Однажды, на репетиции моей пьесы, когда режиссер носился по пыльной сцене, как ураган, актеры устало бродили из угла в угол с тетрадками в руках, а я кричал до хрипоты, стараясь внушить им, что играть нужно гениально — в это время освободившийся скромный актер на вторые роли, слонявшийся с задумчивым видом за кулисами, подошел к премьеру и грустно сказал ему:

— Если вдуматься— какой это ужас!

— Что такое? — встревожился мнительный премьер, отрываясь от тетрадки.

— Лермонтов-то…

— Ну?!

— Умер 27-и лет, а? Убили… в самом расцвете жизни… А? Не ужасно ли!

— Ну, так что?!

— Да вот я и говорю: стоит только вдуматься — какой это ужас!

— А убирайтесь вы к черту! Ну, что вы лезете со всякой ерундой.

— Это Лермонтов, по вашему, ерунда? — с горьким выражением в лице прошептал актер. — Нечего сказать, интеллигенция.

Тряся с огорченным видом головой, он подошел к режиссеру и сказал:

— Вдуматься если — какой ужас!

— Что?! Опять ролью недовольны? Ну, уж я, милый мой, и не знаю…

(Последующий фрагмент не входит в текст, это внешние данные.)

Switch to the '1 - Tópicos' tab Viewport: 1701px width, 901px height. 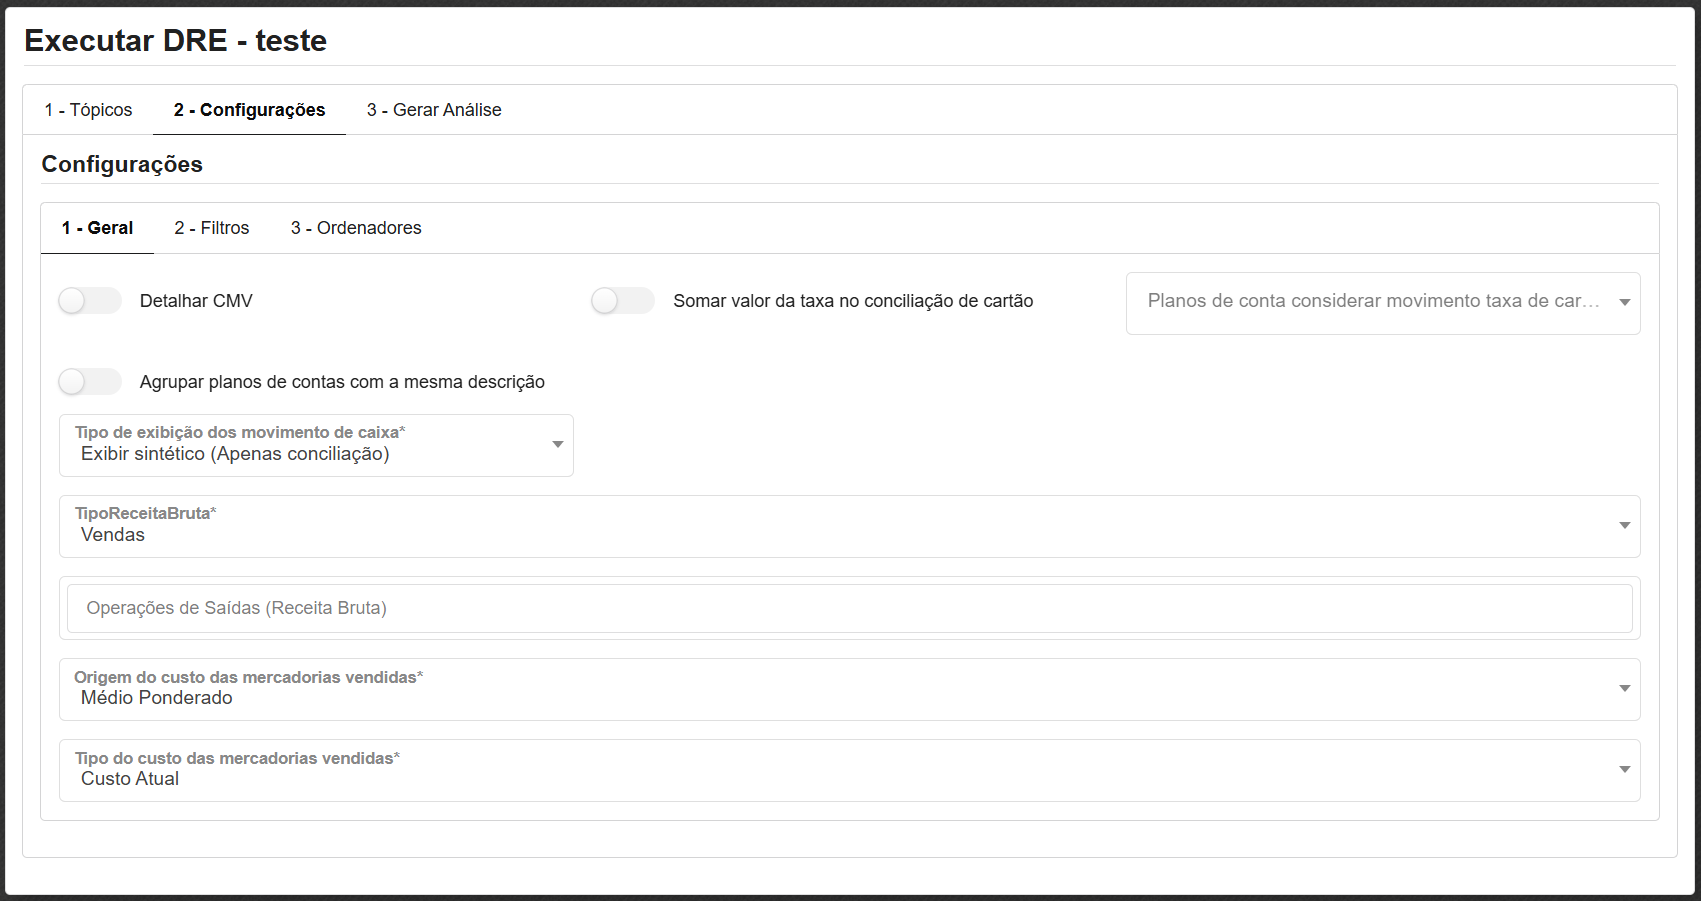click(88, 110)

— Да нет, я не о том. Вы подумайте только, вдумайтесь в этот ужас: Лермонтов умер 27-и лет!! Об этом уже все забыли, с этим как-то странно примирились, но если так, на свежую голову…

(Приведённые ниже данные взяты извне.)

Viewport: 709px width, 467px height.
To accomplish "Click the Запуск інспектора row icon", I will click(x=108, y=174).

— У вас не свежая голова, а глупая, — с досадой вскричал режиссер. — Чего вы от меня хотите?

— Я говорю: если вдуматься! Двад-ца-ти се-ми лет от ро-ду!! Ведь это ужас!

— Да вам-то что такое? — родственник вы ему, что ли?

— Нет, я не родственник, но ужасно то, что с этим уже все свыклись и никто не обращает внимания…

Подходил он и к премьерше, и ко мне.

— Простите, я занят, — пробормотал я.

— Да я от вас ничего не хочу. Но, неужели, вас, литератора — не ужасает тот факт, что такой гениальный поэт прекратился на 28 году жизни. Что бы он мог дать еще! Господи! 27 лет! Умереть юношей!

На глазах его стояли слезы.

— Да вы, что, — насмешливо спросил я. — Только сейчас об этим узнали?

— Нет, не сейчас, конечно. Но почему-то вспомнилось, и я в такой ужас пришел…

Подходил он и к суфлеру.

— Подумай-ка, Николаич… Какой ужас, а?

— Проигрался?

— Нет… А Лермонтов-то! На 28 году жизни помер.

— Товарищи были?

— Что ты! Он несколько десятков лет тому назад помер.

— Так чего ж ты лезешь, идиот. Смотрите-ка, чего человек разнюнился? Мне подавать надо, а он…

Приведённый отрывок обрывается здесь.